Mr. Sackville : The answer to the hon. Gentleman's first point is that I can give him that assurance. Those to be consulted will include local Members of Parliament, any districts or family health services authorities that are affected, local community health councils, interested local authorities, trusts, universities and professional and representative organisations.
On the second point, there is every reason to suppose that the new purchasing arrangements will be of great benefit to patients in the hon. Gentleman's area.
Mr. Nicholas Winterton : My hon. Friend is well aware that Macclesfield borough council, Crewe and Nantwich borough council, Macclesfield community health council, myself, my hon. Friend the Member for Congleton (Mrs. Winterton) and the hon. Member for Crewe and Nantwich (Mrs. Dunwoody) are strongly opposed to the proposed merger of Crewe and Macclesfield health authorities.
Does my hon. Friend agree that those bodies and individuals are more representative of the people of that area than anyone else? Will he take their representations seriously into account? Does he accept that it would be better for the Government to halt the merger of districts until they have considered the merger of regions, and perhaps put the Mersey and North Western regions together, enabling Macclesfield to have a more natural partner to the north rather than Crewe to the south?
Mr. Sackville : I am well aware of my hon. Friend's views. He has failed to mention all the bodies and organisations that are in favour of the merger. I must remind my hon.
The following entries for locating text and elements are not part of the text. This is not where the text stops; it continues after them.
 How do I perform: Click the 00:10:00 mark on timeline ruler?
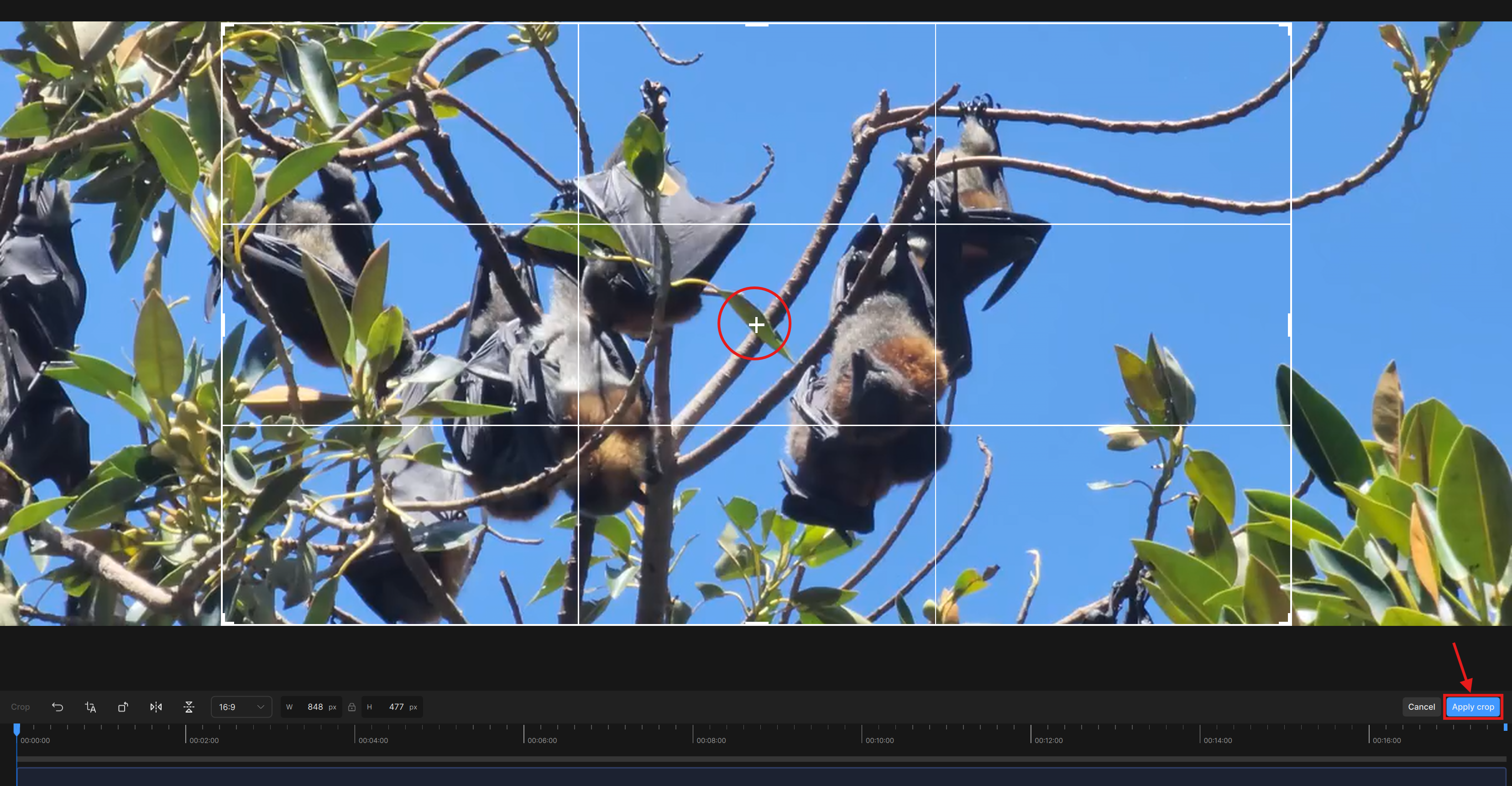(862, 734)

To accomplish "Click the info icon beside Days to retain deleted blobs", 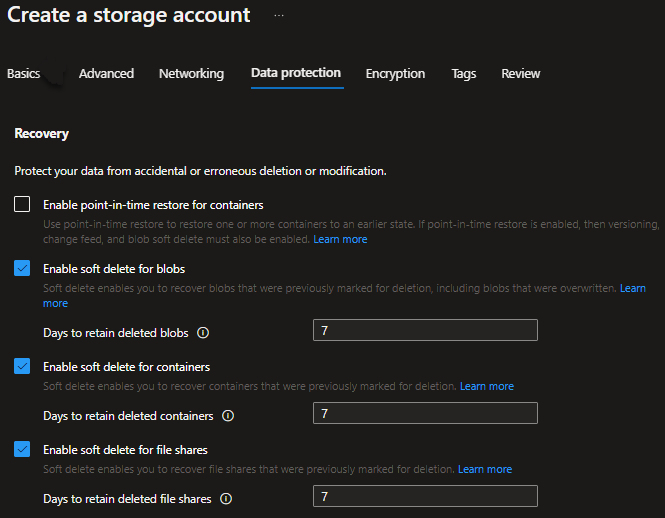I will tap(203, 332).
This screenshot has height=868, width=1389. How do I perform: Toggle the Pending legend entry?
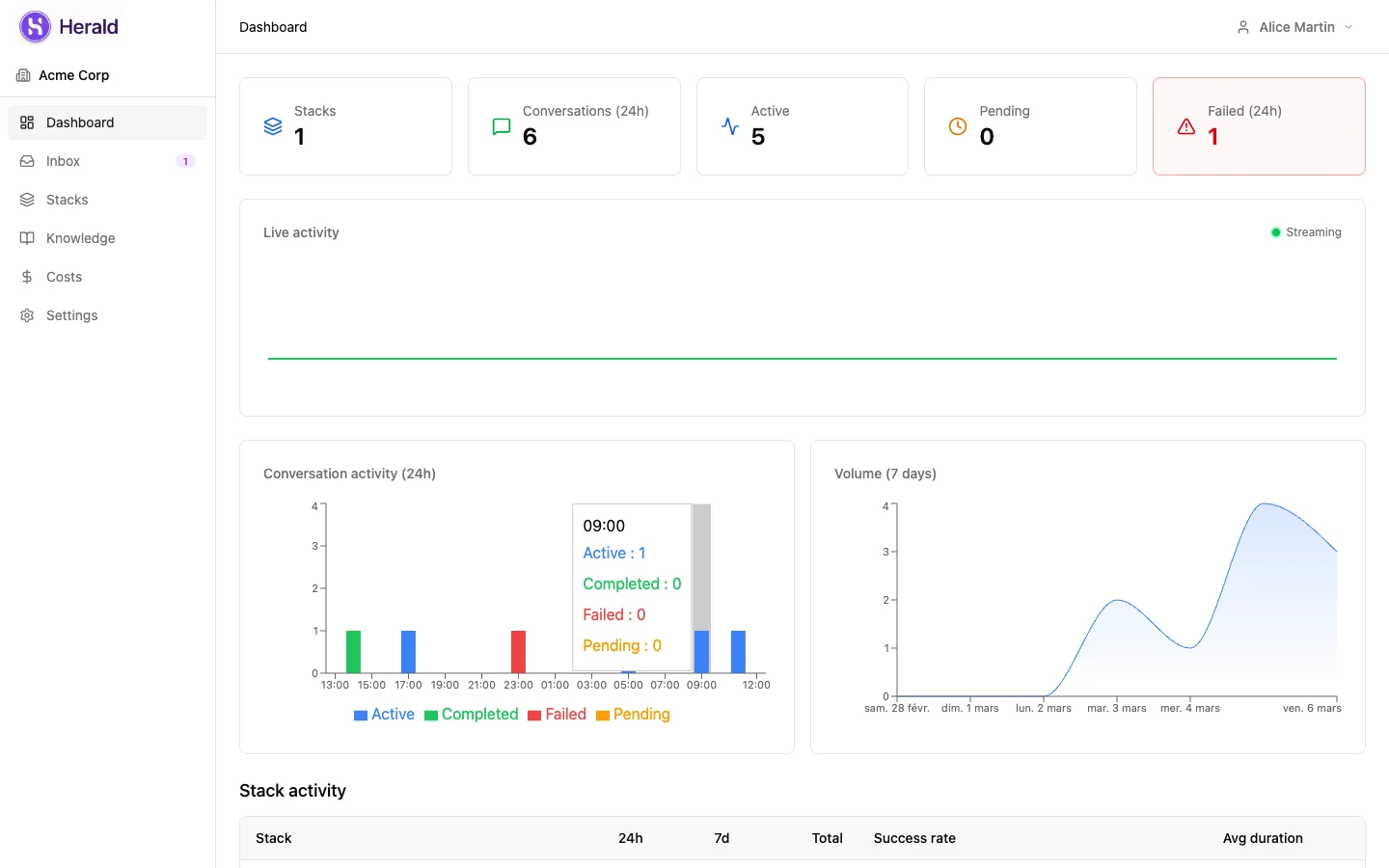(633, 714)
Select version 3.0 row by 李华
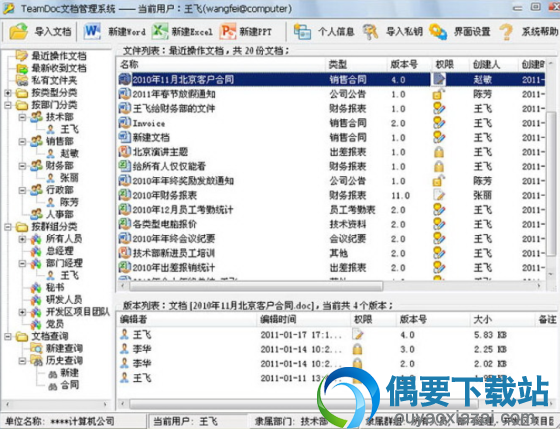This screenshot has width=560, height=429. coord(331,349)
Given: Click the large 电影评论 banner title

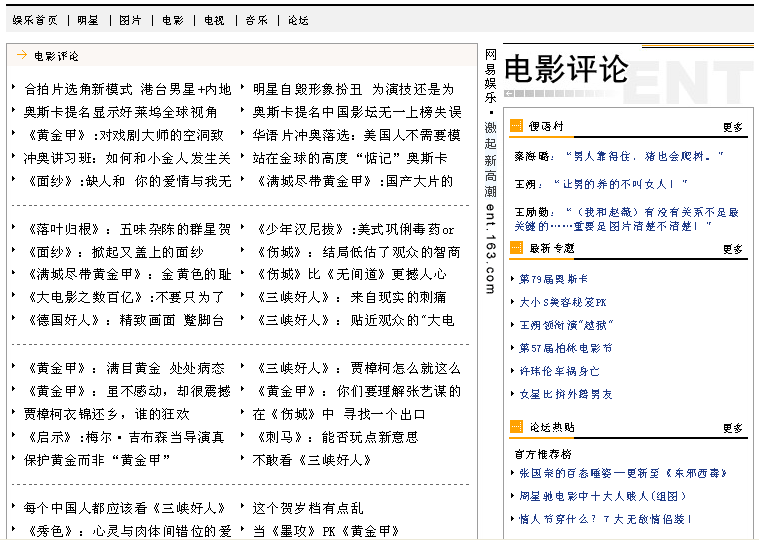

Friend, however, that if he wants the best for the patients in his constituency, he will want a stronger purchaser with a larger number of residents, so that the purchaser has more influence with providers. That is the whole point of the purchaser-provider split.
Mrs. Dunwoody : Is the Minister aware that that was the greatest load of claptrap that even he has ever uttered? There is no reasonable argument--medical, political or economic--for jamming together those two health authorities, which do not have common services and do not want the amalgamation. Will the Minister admit that he has no more intention of taking any notice of local people or local Members of Parliament than he has of learning to fly around the Chamber without a kite?
Mr. Sackville : The hon. Lady must realise that common services are not the main point. The main point is that a strong purchaser representing her constituents will be better able to assess the health needs of the whole area.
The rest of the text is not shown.